# Work required
Could you set down every entry below exactly as it is?

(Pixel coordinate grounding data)
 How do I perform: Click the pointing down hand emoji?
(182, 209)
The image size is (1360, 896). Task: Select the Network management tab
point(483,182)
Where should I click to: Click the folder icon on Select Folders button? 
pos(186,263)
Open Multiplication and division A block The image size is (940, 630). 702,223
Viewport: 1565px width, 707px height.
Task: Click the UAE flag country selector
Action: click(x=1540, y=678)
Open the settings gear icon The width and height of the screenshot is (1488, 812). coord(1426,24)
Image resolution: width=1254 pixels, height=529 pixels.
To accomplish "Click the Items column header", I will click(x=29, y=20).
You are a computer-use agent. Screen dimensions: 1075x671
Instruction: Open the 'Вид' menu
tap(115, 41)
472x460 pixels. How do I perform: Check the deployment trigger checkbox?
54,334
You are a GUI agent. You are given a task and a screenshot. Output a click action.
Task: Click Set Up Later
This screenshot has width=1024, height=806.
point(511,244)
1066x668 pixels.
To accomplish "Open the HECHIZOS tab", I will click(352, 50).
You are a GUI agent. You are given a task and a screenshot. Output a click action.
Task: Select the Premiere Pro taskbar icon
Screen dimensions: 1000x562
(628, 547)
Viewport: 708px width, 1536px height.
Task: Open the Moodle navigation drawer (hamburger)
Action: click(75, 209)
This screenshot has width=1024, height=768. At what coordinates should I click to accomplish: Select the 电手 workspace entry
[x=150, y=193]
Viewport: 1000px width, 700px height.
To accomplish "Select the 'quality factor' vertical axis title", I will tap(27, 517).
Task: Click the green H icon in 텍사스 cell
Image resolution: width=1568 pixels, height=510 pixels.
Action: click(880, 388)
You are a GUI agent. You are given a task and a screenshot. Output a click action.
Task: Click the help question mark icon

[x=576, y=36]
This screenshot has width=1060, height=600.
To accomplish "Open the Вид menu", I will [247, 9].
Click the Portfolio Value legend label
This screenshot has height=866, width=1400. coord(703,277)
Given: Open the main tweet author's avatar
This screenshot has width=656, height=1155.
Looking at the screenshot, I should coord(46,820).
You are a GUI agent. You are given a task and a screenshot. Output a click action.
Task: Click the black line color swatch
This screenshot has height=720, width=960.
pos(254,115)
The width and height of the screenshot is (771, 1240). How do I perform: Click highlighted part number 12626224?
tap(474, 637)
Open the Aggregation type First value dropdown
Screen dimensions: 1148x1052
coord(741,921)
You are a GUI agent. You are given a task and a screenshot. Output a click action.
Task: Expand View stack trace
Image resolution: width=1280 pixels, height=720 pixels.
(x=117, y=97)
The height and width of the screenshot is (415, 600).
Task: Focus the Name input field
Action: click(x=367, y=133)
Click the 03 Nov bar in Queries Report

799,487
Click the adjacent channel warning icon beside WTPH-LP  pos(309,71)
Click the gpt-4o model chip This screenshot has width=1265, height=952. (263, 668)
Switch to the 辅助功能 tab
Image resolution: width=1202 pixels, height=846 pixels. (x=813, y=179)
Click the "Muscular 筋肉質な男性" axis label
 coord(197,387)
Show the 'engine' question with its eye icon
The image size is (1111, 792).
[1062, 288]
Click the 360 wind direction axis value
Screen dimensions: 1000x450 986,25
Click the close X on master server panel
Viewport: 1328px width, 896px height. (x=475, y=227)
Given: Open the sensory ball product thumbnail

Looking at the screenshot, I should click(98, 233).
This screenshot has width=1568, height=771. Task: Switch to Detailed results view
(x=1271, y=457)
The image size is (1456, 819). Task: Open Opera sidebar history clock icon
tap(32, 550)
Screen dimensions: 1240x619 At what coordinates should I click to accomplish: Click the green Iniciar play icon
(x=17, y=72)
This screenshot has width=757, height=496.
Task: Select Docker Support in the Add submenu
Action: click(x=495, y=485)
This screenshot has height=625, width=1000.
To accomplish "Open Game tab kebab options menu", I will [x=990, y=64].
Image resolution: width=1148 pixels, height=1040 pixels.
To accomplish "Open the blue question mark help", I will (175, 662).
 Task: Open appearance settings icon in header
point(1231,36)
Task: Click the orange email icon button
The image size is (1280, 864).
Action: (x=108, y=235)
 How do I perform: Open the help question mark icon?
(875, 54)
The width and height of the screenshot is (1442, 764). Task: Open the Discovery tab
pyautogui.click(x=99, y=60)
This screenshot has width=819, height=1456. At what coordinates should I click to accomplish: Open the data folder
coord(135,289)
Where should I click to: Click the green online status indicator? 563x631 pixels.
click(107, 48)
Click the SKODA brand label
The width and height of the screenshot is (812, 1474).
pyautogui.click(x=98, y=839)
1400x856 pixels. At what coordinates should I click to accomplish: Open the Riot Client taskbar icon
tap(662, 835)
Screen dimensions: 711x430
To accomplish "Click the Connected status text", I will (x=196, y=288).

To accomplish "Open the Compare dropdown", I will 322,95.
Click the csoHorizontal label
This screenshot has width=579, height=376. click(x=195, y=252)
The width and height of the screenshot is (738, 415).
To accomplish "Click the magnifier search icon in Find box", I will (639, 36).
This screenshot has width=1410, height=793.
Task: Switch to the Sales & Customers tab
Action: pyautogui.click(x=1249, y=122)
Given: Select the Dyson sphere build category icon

# Answer section
 How do I perform: Click the pointing down hand emoji?
(182, 209)
The image size is (1360, 896). Task: Select the Network management tab
point(483,182)
Where should I click to: Click the folder icon on Select Folders button? 
pos(186,263)
Open Multiplication and division A block The image size is (940, 630). 702,223
Viewport: 1565px width, 707px height.
Task: Click the UAE flag country selector
Action: click(x=1540, y=678)
Open the settings gear icon The width and height of the screenshot is (1488, 812). coord(1426,24)
Image resolution: width=1254 pixels, height=529 pixels.
To accomplish "Click the Items column header", I will click(x=29, y=20).
You are a computer-use agent. Screen dimensions: 1075x671
Instruction: Open the 'Вид' menu
tap(115, 41)
472x460 pixels. How do I perform: Check the deployment trigger checkbox?
54,334
You are a GUI agent. You are given a task and a screenshot. Output a click action.
Task: Click Set Up Later
This screenshot has width=1024, height=806.
point(511,244)
1066x668 pixels.
To accomplish "Open the HECHIZOS tab", I will click(352, 50).
You are a GUI agent. You are given a task and a screenshot. Output a click action.
Task: Select the Premiere Pro taskbar icon
Screen dimensions: 1000x562
(628, 547)
Viewport: 708px width, 1536px height.
Task: Open the Moodle navigation drawer (hamburger)
Action: click(75, 209)
This screenshot has width=1024, height=768. At what coordinates should I click to accomplish: Select the 电手 workspace entry
[x=150, y=193]
Viewport: 1000px width, 700px height.
To accomplish "Select the 'quality factor' vertical axis title", I will tap(27, 517).
Task: Click the green H icon in 텍사스 cell
Image resolution: width=1568 pixels, height=510 pixels.
Action: click(880, 388)
You are a GUI agent. You are given a task and a screenshot. Output a click action.
Task: Click the help question mark icon

[x=576, y=36]
This screenshot has width=1060, height=600.
To accomplish "Open the Вид menu", I will [247, 9].
Click the Portfolio Value legend label
This screenshot has height=866, width=1400. coord(703,277)
Given: Open the main tweet author's avatar
This screenshot has width=656, height=1155.
Looking at the screenshot, I should coord(46,820).
You are a GUI agent. You are given a task and a screenshot. Output a click action.
Task: Click the black line color swatch
This screenshot has height=720, width=960.
pos(254,115)
The width and height of the screenshot is (771, 1240). How do I perform: Click highlighted part number 12626224?
tap(474, 637)
Open the Aggregation type First value dropdown
Screen dimensions: 1148x1052
coord(741,921)
You are a GUI agent. You are given a task and a screenshot. Output a click action.
Task: Expand View stack trace
Image resolution: width=1280 pixels, height=720 pixels.
(x=117, y=97)
The height and width of the screenshot is (415, 600).
Task: Focus the Name input field
Action: click(x=367, y=133)
Click the 03 Nov bar in Queries Report

799,487
Click the adjacent channel warning icon beside WTPH-LP  pos(309,71)
Click the gpt-4o model chip This screenshot has width=1265, height=952. (263, 668)
Switch to the 辅助功能 tab
Image resolution: width=1202 pixels, height=846 pixels. (x=813, y=179)
Click the "Muscular 筋肉質な男性" axis label
 coord(197,387)
Show the 'engine' question with its eye icon
The image size is (1111, 792).
[1062, 288]
Click the 360 wind direction axis value
Screen dimensions: 1000x450 986,25
Click the close X on master server panel
Viewport: 1328px width, 896px height. (x=475, y=227)
Given: Open the sensory ball product thumbnail

Looking at the screenshot, I should click(98, 233).
This screenshot has width=1568, height=771. Task: Switch to Detailed results view
(x=1271, y=457)
The image size is (1456, 819). Task: Open Opera sidebar history clock icon
tap(32, 550)
Screen dimensions: 1240x619 At what coordinates should I click to accomplish: Click the green Iniciar play icon
(x=17, y=72)
This screenshot has width=757, height=496.
Task: Select Docker Support in the Add submenu
Action: click(x=495, y=485)
This screenshot has height=625, width=1000.
To accomplish "Open Game tab kebab options menu", I will [x=990, y=64].
Image resolution: width=1148 pixels, height=1040 pixels.
To accomplish "Open the blue question mark help", I will (175, 662).
 Task: Open appearance settings icon in header
point(1231,36)
Task: Click the orange email icon button
The image size is (1280, 864).
Action: (x=108, y=235)
 How do I perform: Open the help question mark icon?
(875, 54)
The width and height of the screenshot is (1442, 764). Task: Open the Discovery tab
pyautogui.click(x=99, y=60)
This screenshot has width=819, height=1456. At what coordinates should I click to accomplish: Open the data folder
coord(135,289)
Where should I click to: Click the green online status indicator? 563x631 pixels.
click(107, 48)
Click the SKODA brand label
The width and height of the screenshot is (812, 1474).
pyautogui.click(x=98, y=839)
1400x856 pixels. At what coordinates should I click to accomplish: Open the Riot Client taskbar icon
tap(662, 835)
Screen dimensions: 711x430
To accomplish "Click the Connected status text", I will (x=196, y=288).

To accomplish "Open the Compare dropdown", I will 322,95.
Click the csoHorizontal label
This screenshot has width=579, height=376. click(x=195, y=252)
The width and height of the screenshot is (738, 415).
To accomplish "Click the magnifier search icon in Find box", I will (639, 36).
This screenshot has width=1410, height=793.
Task: Switch to the Sales & Customers tab
Action: pyautogui.click(x=1249, y=122)
Given: Select the Dyson sphere build category icon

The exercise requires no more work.